### Input ###

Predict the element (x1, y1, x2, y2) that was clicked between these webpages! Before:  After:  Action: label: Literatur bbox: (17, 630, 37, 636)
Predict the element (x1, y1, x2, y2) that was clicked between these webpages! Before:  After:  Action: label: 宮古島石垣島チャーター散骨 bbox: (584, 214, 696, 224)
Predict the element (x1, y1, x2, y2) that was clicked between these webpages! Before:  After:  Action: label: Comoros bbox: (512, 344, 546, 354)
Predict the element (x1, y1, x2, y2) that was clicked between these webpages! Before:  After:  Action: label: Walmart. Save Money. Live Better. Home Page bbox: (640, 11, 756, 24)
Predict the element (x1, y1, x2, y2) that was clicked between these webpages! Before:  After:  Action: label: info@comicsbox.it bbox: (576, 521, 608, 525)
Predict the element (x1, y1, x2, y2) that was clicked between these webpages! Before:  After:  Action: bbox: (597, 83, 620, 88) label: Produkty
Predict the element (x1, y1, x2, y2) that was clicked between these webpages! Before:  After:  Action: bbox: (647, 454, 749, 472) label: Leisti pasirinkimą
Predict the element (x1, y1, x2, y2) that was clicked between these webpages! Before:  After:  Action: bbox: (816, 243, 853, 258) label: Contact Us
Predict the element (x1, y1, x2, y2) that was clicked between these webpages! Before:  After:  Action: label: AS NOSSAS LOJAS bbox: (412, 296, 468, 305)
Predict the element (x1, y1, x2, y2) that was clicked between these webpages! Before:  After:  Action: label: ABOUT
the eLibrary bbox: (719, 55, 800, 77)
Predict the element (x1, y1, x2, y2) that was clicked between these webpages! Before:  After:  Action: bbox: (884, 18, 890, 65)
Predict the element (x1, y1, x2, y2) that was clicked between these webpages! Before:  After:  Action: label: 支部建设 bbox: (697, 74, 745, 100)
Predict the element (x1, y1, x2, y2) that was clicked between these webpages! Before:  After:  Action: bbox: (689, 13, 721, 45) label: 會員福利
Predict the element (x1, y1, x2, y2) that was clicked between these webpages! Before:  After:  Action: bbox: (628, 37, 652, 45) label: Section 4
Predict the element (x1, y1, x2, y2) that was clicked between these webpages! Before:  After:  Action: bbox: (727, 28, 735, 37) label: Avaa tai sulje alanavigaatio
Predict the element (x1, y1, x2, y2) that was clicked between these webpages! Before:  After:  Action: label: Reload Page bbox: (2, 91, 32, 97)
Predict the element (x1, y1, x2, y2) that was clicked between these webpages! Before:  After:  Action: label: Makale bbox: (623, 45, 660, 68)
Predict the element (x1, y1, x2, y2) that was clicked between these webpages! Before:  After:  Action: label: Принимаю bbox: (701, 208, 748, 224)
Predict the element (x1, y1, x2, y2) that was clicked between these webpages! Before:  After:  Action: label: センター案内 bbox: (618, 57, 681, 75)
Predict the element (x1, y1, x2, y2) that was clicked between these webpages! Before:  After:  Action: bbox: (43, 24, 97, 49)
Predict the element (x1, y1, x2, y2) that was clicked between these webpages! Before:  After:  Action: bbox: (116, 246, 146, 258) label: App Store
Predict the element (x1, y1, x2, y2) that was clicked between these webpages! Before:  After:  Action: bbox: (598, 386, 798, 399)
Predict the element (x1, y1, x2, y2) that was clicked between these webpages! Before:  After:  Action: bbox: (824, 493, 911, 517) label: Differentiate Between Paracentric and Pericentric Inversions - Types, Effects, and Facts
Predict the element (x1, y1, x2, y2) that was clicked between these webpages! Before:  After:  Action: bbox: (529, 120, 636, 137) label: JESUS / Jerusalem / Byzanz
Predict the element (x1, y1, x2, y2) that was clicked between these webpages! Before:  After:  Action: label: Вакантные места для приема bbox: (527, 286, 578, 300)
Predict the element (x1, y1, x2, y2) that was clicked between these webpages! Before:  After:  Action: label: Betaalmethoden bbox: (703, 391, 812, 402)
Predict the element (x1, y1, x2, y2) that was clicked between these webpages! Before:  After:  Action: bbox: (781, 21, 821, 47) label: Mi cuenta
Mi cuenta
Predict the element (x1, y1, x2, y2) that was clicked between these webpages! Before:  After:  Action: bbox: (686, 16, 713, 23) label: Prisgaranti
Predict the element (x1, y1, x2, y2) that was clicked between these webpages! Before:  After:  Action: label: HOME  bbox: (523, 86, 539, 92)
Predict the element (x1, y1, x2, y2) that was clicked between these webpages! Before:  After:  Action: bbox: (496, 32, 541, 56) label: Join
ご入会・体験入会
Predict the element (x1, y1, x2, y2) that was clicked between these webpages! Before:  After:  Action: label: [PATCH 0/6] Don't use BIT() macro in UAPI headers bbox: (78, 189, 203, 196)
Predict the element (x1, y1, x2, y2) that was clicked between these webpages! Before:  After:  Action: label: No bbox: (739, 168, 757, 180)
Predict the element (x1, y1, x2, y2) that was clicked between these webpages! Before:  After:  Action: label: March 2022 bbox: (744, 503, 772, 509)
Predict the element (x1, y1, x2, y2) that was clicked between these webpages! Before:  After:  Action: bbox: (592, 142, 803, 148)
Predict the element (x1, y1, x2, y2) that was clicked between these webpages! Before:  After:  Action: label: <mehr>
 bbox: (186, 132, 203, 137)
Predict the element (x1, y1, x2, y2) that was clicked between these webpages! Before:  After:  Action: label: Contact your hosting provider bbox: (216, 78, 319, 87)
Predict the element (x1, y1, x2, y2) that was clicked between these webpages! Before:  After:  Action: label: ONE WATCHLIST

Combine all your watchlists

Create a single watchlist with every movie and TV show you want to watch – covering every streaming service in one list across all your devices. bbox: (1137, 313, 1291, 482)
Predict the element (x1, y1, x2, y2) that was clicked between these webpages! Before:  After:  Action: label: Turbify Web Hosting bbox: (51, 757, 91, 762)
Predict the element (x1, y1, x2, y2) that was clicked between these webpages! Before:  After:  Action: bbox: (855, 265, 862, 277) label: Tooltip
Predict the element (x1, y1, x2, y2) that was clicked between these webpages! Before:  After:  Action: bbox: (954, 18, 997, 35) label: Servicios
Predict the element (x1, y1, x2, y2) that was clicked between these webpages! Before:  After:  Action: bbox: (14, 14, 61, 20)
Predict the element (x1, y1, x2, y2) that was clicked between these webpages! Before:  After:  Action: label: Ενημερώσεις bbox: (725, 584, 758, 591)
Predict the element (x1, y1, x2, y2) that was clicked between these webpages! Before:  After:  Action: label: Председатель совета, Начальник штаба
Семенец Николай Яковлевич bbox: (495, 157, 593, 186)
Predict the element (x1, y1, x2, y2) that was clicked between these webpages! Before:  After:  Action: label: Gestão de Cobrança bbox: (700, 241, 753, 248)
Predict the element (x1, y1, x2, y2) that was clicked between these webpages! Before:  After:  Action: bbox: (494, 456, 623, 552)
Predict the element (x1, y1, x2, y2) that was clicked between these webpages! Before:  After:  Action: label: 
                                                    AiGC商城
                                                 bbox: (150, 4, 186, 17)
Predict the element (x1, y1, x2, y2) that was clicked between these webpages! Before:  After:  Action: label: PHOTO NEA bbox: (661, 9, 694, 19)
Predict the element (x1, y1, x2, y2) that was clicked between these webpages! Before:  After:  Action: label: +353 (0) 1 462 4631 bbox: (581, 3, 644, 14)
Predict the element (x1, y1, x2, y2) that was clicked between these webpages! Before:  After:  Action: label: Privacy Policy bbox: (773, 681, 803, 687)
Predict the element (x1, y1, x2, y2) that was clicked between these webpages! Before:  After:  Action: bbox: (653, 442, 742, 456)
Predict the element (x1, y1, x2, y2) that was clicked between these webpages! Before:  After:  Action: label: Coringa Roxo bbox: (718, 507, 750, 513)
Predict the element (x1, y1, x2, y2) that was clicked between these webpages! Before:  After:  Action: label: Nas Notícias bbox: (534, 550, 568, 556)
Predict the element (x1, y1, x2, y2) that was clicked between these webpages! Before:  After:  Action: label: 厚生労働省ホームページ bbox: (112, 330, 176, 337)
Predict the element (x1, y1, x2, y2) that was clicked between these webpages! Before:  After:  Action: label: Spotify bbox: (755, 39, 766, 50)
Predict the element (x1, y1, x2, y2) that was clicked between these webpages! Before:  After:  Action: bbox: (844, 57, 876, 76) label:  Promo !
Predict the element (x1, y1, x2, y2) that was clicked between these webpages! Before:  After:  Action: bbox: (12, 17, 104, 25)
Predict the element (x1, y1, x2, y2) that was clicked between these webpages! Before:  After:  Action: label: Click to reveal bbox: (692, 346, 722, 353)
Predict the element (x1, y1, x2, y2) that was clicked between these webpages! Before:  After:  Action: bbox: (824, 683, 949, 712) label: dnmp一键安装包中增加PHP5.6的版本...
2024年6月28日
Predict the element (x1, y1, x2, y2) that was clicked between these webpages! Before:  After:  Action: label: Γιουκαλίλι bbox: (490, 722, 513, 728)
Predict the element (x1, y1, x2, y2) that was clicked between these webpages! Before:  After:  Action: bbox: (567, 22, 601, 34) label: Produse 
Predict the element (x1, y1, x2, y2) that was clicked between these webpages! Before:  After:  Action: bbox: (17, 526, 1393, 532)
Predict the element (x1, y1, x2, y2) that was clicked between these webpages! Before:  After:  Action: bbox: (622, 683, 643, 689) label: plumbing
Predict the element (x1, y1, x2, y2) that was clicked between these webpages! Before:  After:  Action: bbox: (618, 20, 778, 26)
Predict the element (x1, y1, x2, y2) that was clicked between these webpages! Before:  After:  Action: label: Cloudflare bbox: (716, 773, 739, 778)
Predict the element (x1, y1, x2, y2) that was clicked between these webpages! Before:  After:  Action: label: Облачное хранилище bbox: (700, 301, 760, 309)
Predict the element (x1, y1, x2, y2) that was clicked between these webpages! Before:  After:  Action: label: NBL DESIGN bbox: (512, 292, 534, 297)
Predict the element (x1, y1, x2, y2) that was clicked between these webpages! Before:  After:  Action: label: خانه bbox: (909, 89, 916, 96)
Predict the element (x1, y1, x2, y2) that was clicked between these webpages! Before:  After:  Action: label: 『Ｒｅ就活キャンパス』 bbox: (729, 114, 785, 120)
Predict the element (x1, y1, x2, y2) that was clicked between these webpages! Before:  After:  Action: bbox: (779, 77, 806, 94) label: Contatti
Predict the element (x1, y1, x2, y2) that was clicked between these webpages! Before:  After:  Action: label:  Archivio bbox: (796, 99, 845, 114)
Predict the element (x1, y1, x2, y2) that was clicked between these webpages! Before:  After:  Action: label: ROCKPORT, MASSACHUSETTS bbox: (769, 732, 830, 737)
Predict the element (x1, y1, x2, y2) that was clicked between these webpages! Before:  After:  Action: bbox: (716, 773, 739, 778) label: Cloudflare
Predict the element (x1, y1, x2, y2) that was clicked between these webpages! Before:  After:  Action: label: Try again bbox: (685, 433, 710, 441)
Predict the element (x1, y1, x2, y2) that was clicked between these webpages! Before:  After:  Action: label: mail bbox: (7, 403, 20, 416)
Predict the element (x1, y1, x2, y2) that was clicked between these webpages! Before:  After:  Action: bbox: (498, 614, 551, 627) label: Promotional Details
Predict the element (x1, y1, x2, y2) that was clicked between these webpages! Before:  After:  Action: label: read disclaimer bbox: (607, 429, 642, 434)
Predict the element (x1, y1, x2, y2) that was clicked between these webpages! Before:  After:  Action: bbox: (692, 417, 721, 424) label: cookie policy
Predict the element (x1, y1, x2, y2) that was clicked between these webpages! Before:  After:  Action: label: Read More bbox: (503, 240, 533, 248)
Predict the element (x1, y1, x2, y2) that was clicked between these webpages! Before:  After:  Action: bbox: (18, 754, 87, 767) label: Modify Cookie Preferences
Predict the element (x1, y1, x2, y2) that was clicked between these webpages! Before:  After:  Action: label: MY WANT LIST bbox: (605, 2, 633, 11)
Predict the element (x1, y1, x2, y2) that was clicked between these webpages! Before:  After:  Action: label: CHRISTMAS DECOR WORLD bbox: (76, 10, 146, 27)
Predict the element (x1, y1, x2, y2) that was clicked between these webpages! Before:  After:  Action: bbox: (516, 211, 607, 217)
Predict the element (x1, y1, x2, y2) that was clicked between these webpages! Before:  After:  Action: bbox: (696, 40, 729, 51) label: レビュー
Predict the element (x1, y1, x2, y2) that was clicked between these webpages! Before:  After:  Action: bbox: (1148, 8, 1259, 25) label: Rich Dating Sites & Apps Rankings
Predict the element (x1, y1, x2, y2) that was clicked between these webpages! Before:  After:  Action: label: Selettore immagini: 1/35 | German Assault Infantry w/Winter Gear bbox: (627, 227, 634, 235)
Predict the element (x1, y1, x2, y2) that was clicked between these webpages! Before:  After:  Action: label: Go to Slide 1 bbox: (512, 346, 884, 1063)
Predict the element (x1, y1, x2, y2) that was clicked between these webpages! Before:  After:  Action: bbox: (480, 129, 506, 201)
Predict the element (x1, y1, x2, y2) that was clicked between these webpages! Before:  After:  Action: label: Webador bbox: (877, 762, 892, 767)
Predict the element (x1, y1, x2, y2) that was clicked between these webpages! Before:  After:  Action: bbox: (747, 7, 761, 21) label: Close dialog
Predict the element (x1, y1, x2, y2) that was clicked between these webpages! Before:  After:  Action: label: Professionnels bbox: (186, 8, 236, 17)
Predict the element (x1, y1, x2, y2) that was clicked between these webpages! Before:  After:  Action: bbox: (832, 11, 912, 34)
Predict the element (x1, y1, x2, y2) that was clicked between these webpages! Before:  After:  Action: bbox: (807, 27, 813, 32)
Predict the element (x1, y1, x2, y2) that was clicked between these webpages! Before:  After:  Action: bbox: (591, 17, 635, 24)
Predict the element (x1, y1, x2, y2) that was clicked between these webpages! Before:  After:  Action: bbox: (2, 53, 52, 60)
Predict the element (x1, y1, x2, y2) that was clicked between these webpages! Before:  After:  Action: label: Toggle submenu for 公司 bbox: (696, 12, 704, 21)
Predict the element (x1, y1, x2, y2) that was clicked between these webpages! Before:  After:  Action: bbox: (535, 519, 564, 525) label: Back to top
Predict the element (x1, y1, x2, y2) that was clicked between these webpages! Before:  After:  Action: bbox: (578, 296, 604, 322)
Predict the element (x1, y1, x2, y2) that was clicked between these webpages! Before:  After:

###

_To be done_.
Reproduce the material word for word from the line that contains "211, 607, 217)" to the line that contains "Back to top", including both of those lines.

_Worked answer_.
Predict the element (x1, y1, x2, y2) that was clicked between these webpages! Before:  After:  Action: bbox: (516, 211, 607, 217)
Predict the element (x1, y1, x2, y2) that was clicked between these webpages! Before:  After:  Action: bbox: (696, 40, 729, 51) label: レビュー
Predict the element (x1, y1, x2, y2) that was clicked between these webpages! Before:  After:  Action: bbox: (1148, 8, 1259, 25) label: Rich Dating Sites & Apps Rankings
Predict the element (x1, y1, x2, y2) that was clicked between these webpages! Before:  After:  Action: label: Selettore immagini: 1/35 | German Assault Infantry w/Winter Gear bbox: (627, 227, 634, 235)
Predict the element (x1, y1, x2, y2) that was clicked between these webpages! Before:  After:  Action: label: Go to Slide 1 bbox: (512, 346, 884, 1063)
Predict the element (x1, y1, x2, y2) that was clicked between these webpages! Before:  After:  Action: bbox: (480, 129, 506, 201)
Predict the element (x1, y1, x2, y2) that was clicked between these webpages! Before:  After:  Action: label: Webador bbox: (877, 762, 892, 767)
Predict the element (x1, y1, x2, y2) that was clicked between these webpages! Before:  After:  Action: bbox: (747, 7, 761, 21) label: Close dialog
Predict the element (x1, y1, x2, y2) that was clicked between these webpages! Before:  After:  Action: label: Professionnels bbox: (186, 8, 236, 17)
Predict the element (x1, y1, x2, y2) that was clicked between these webpages! Before:  After:  Action: bbox: (832, 11, 912, 34)
Predict the element (x1, y1, x2, y2) that was clicked between these webpages! Before:  After:  Action: bbox: (807, 27, 813, 32)
Predict the element (x1, y1, x2, y2) that was clicked between these webpages! Before:  After:  Action: bbox: (591, 17, 635, 24)
Predict the element (x1, y1, x2, y2) that was clicked between these webpages! Before:  After:  Action: bbox: (2, 53, 52, 60)
Predict the element (x1, y1, x2, y2) that was clicked between these webpages! Before:  After:  Action: label: Toggle submenu for 公司 bbox: (696, 12, 704, 21)
Predict the element (x1, y1, x2, y2) that was clicked between these webpages! Before:  After:  Action: bbox: (535, 519, 564, 525) label: Back to top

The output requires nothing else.